Cela pour dire que lire les neuf volumes du Manifeste incertain doit se faire comme il a été écrit, à savoir «dans la vie» et donc sans se presser ni stresser, en annotant chaque page ou en dessinant de votre patte (si l’on est un enfant l’on peut coloriser les dessins de Pajak…), en y revenant comme aux Essais de Montaigne ou  aux Notizen de Ludwig Hohl, en toute discontinuité continue mais sans lâcher le fil sauf pour aller faire pisser le chien.

J’ai l’air de blaguer mais pas du tout, d’ailleurs c’est toi qui va t’y coller à présent, lectrice adorable ou aimable lecteur − pas croire que le job de la lecture est du prémâché.  

Frédéric Pajak le premier, d’ailleurs, souligne que la lecture, autant que l’écriture et la peinturlure, est un métier qui s’apprend et se peaufine avec les ans, et c’est ainsi qu’on a vu l’écriveur écrivant des débuts devenir, ces dernières années, et principalement dans le Manifeste incertain, un écrivain à part entière développant de la manière la plus singulière, un vrai style limpide et coulant avec son merveilleux «cinéma» de dessins racontant leur propre histoire…

Je viens de relire la page où Pajak parle de la mort de son frère, les larmes aux yeux en me rappelant celle du mien, disparu lui aussi trop tôt, et de celui de ma bonne amie qui s’est esquivé une de ces nuits dernières sans crier gare, sur quoi je me rappelle un texte tout récent de V.S. Naipaul sur le chagrin où il est aussi question de la mort de son père, de son frère et d’un chat sur un ton rappelant la saudade de Pessoa – donc tout se tient.  
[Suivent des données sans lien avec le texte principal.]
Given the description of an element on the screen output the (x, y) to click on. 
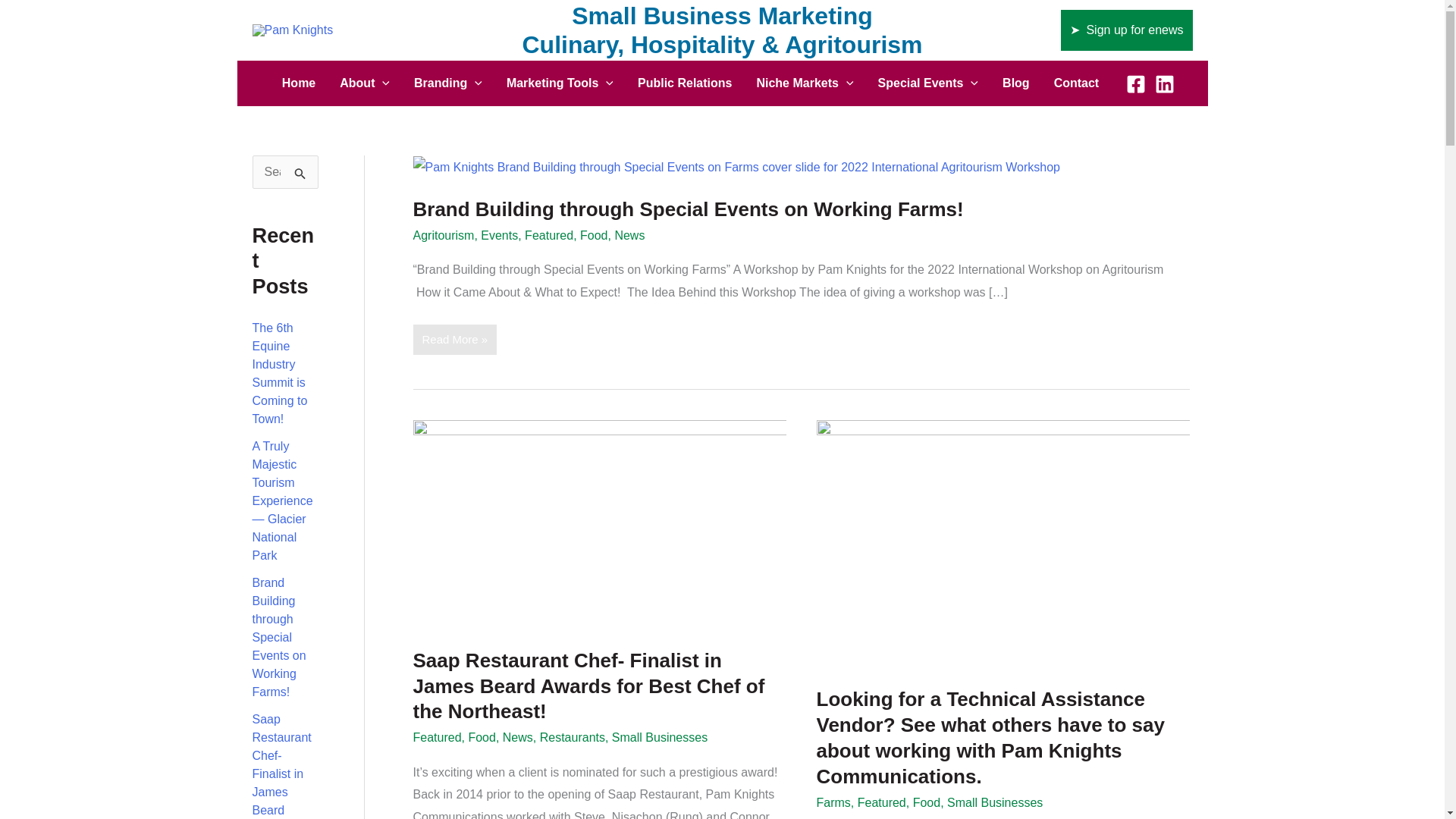
Public Relations (685, 83)
Niche Markets (804, 83)
Home (298, 83)
Marketing Tools (560, 83)
Blog (1016, 83)
Special Events (928, 83)
Branding (448, 83)
About (364, 83)
Contact (1077, 83)
Given the description of an element on the screen output the (x, y) to click on. 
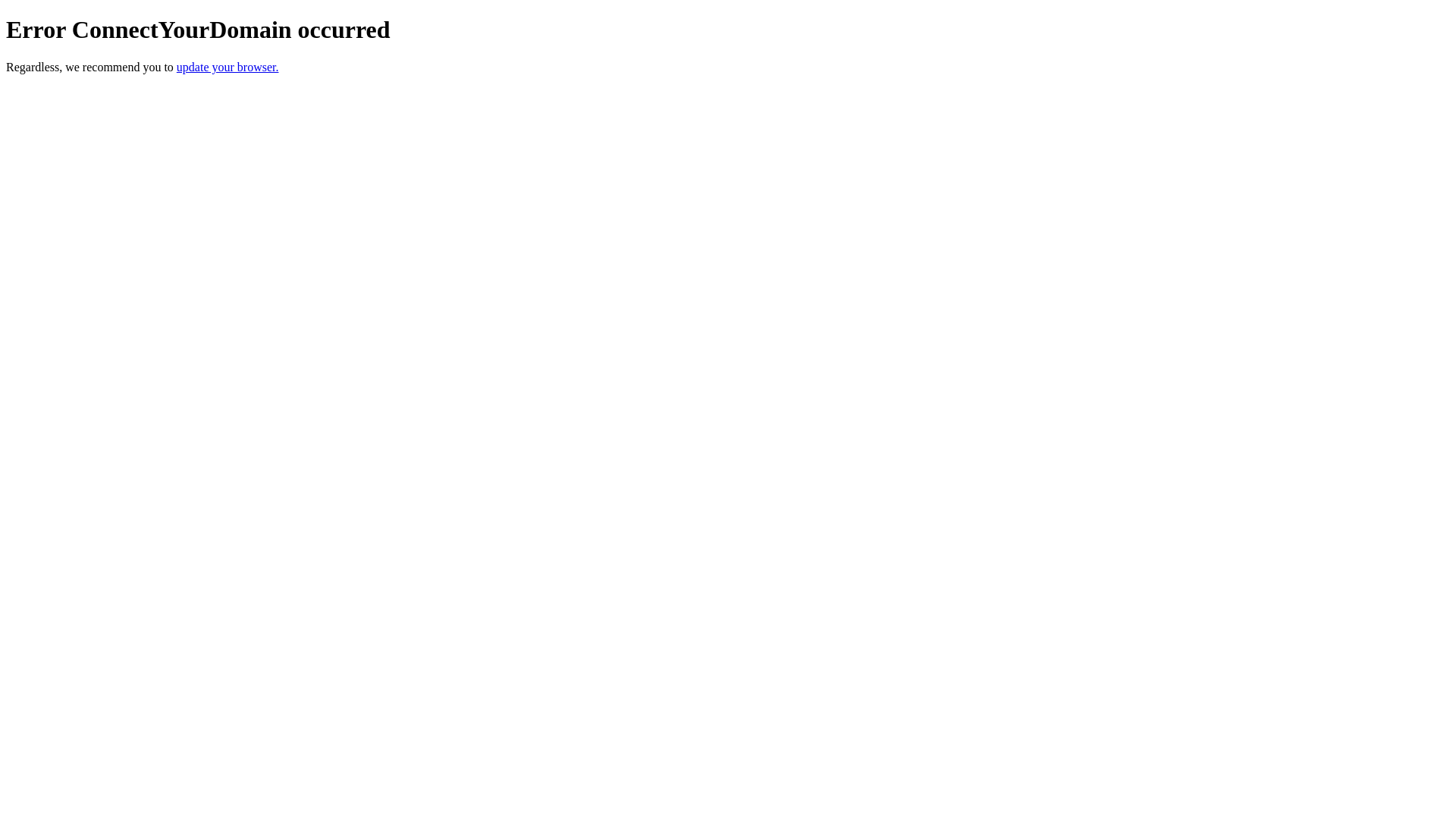
update your browser. Element type: text (227, 66)
Given the description of an element on the screen output the (x, y) to click on. 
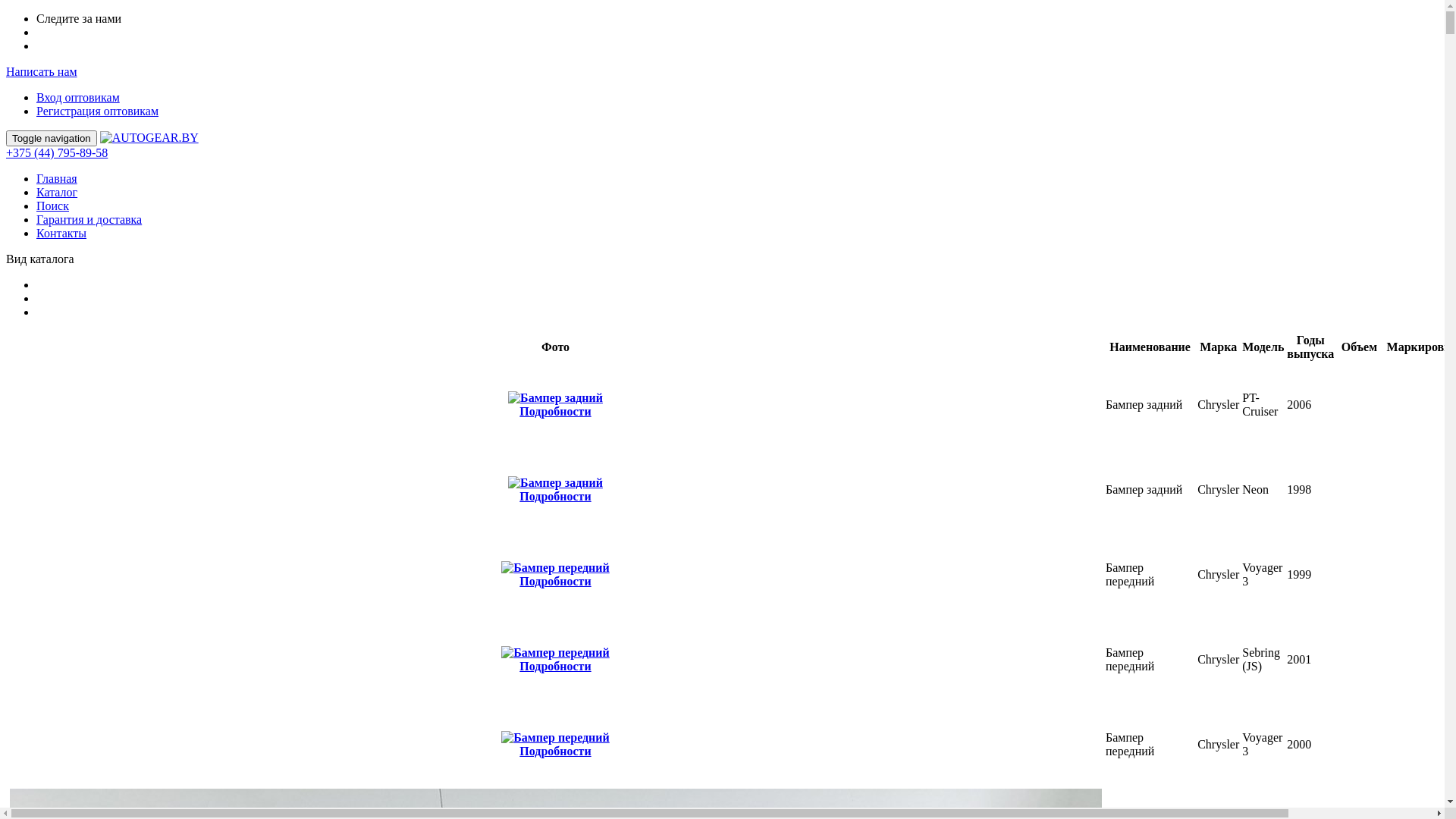
Toggle navigation Element type: text (51, 138)
+375 (44) 795-89-58 Element type: text (56, 152)
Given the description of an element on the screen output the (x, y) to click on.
Si la source du mot personne l’apparie au masque, l’histoire de ce mot contient à la fois toutes les personnes et tous leurs pseudos que l’Art et la Littérature, liés au même noyau, démasquent pour leur donner un visage innombrable au nom d’Humanité.  


Frédéric Pajak. Manifeste incertain 9. Les Éditions Noir sur Blanc, 350p, 2021.

Instinct nomade, No 5. Les sept vies de Fernando Pessoa. 

Robert Bréchon. L’innombrable, un tombeau pour Fernando Pessoa. Christian Bourgois, 254p., 2001.

V.S. Naipaul. Étrange est le chagrin. Editions Herodios, 2021, 42p.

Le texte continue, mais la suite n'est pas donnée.